Review: Damon Wild and Dave 'Function' Sumner have been close allies since the early 90s, so it's no surprise that Sumner has managed to persuade Wild to release his first album in 13 years on his Infrastructure label. Cosmic Path lives up to its title and sounds like an intergalactic journey on a starship. By turns menacing, thanks to the hyper speed bleeps of "Red", tripped out (check the stepping "Distant Carrier" ) and functional - the drum-heavy "Marslander" and the aptly named "Sparse" are among the finest drum tracks that he has produced - this album proves that the veteran New York artist remains at the very top of his game.
Review: It's been a while, but Damon Wild's Synewave label is back in action to continue more than 20 years of service to the techno game, and this collaborative release with Jurek Przezdziecki shows that both label and artists are on searing form. Of the original tracks on offer, "Clutch" presents a slightly more subtle approach with its low frequency acid thrum steadily building in intensity compared to the upfront jackhammer intensity of "Snatch". Cisco Ferreira gets invited to do a remix of "Clutch" as The Advent, and makes it into a deep, cyclical stomper, and then Gotshell ramps up the noise for an even tougher version of the track.
Review: Gynoid Audio has become a recognised name in techno largely down to the sheer output of music the label delivers on a regular basis. This week Gynoid reach their 100th release milestone which they've turned into a compilation featuring a trusted collection of emerging and well-established names. Starting with the former, Mary Velo, Lee Holman, 88uw and Wata Igarashi, each provide a deep, reverb-laden club track, with Holman providing the most colour with the acid spurting "Operative". Schooled support comes from Synwave boss Damon Wild and the dark control room bleeps he brings with "Lost Base", while Aubrey delivers the funkiest production of the compilation, "Trigger 45". But before any of this takes place, it's Advance Human, aka Gynoid's CEO, Simon Hi-Shock, that begins proceedings with the dubby "Reincarnation".
Review: The second in the series of remixes of Damon Wild's "Avion" features established names and newcomers alike, but as befits such an evergreen release, manages to cover a wide range of classic techno styles. Orlando Voorn's take is a tranced out groove featuring the static hiss and whirr of modems, while Pacou delivers a chord-heavy rolling groove. The newer producers also impress: Heron's doubled up beats play host to evil acid lines, Steve Lorenz drops an update on loopy, filtered techno, Conde Cero's version draws on the dense feeling that Dettmann evokes, and best of all, the Relativ Noizik version is full of crashing snares and surging 303s - reminiscent of the sound of classic Synewave records.
Review: Veteran US techno producer revisits his 1996 "Avion" release.
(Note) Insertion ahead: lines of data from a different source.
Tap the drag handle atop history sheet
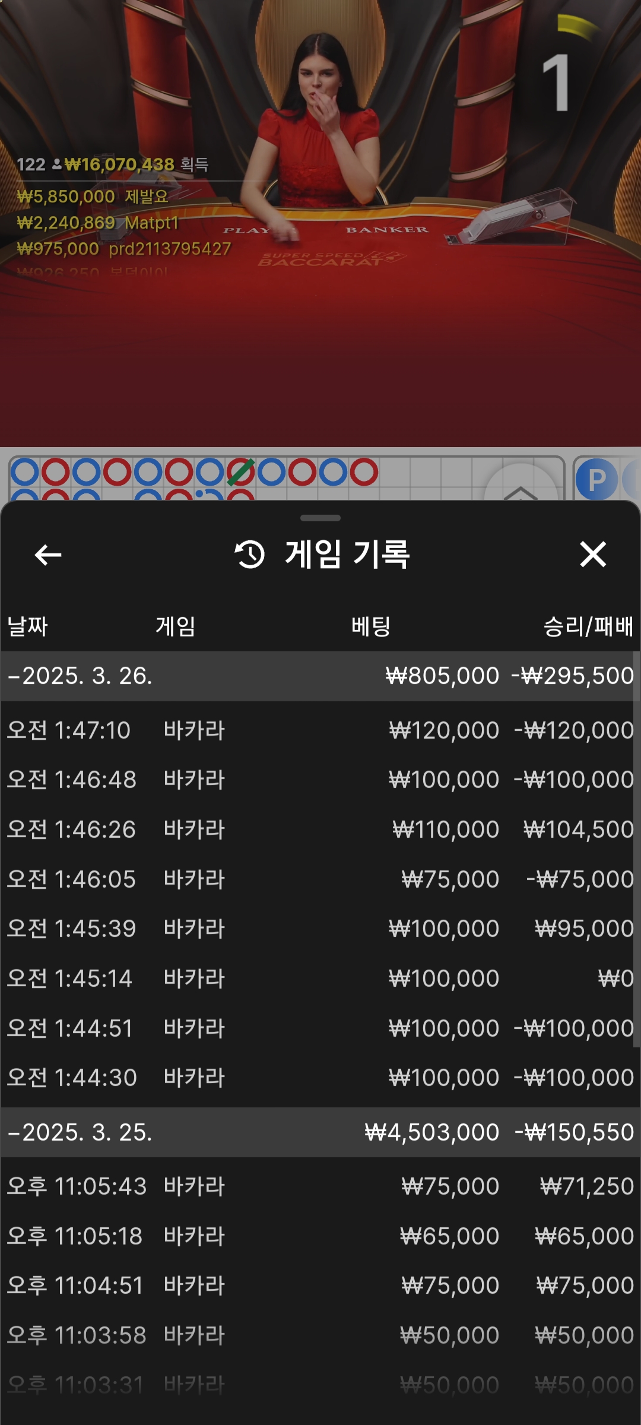The image size is (641, 1425). point(321,518)
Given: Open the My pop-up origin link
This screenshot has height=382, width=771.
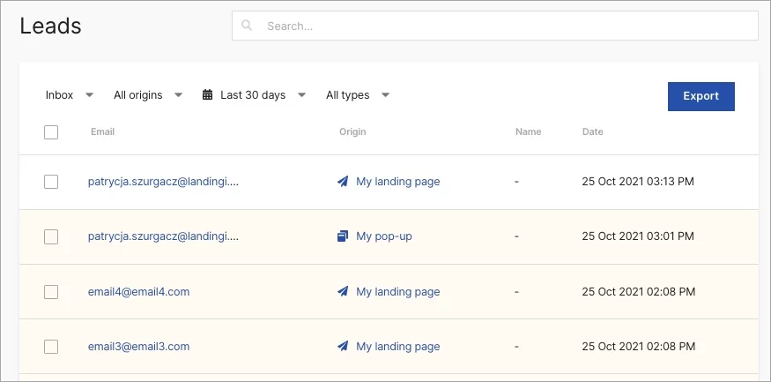Looking at the screenshot, I should pyautogui.click(x=383, y=236).
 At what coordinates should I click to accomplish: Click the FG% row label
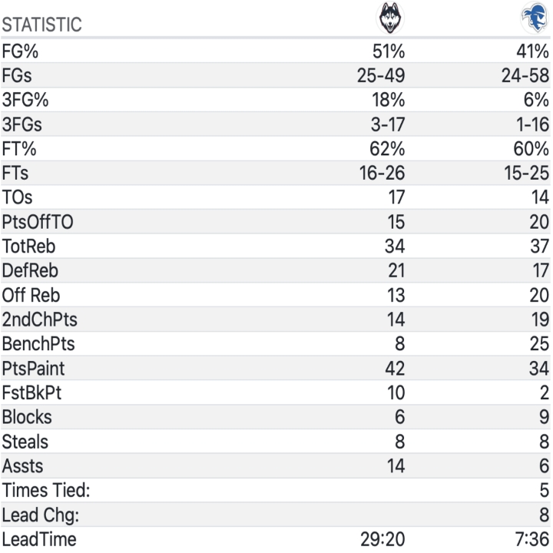(x=22, y=51)
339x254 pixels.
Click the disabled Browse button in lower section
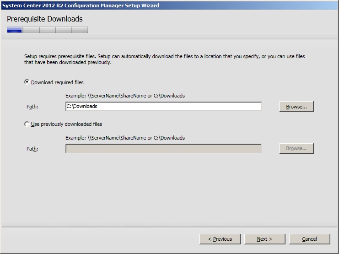tap(296, 148)
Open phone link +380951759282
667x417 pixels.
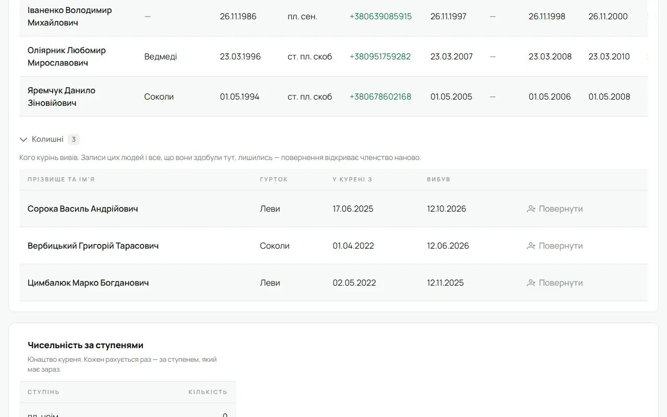point(380,56)
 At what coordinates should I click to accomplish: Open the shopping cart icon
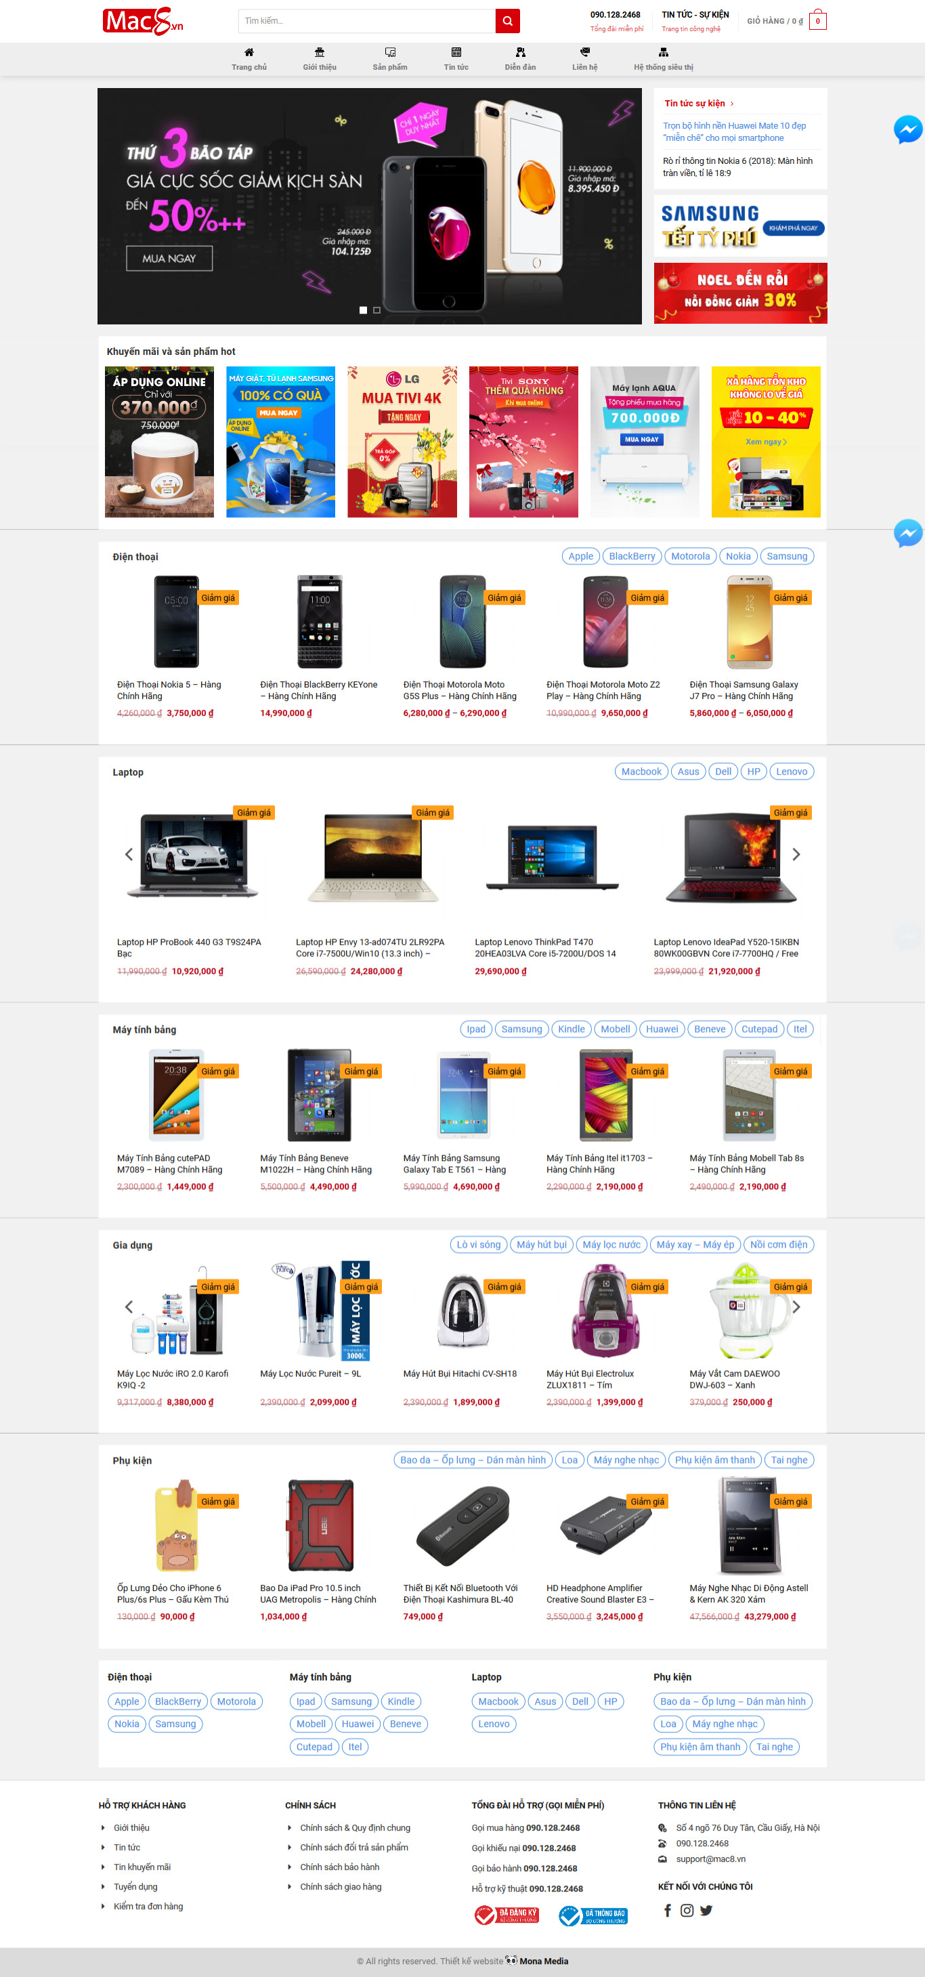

It's testament to Wild's talents that the gloriously dense percussion and spine shivering, arcing acid lines sound fresh despite the passage of 15 years. The calibre of remixers also shows what high regard his work is held in by the current generation of techno producers. John Mitchell delivers a fast-paced, filtered take, Jurek Przezdziecki's version is underpinned by a sinewy bassline and shaking cowbells, while the 88UW version is more slamming, the driving rhythms populated by atonal bleeps. However, it's Marcel Dettmann and Echoplex who impress the most: the Berghain resident is on fine form with his dense, hypnotic rhythms and evil acid licks while Echoplex brings a lighter, melodic approach to the fore.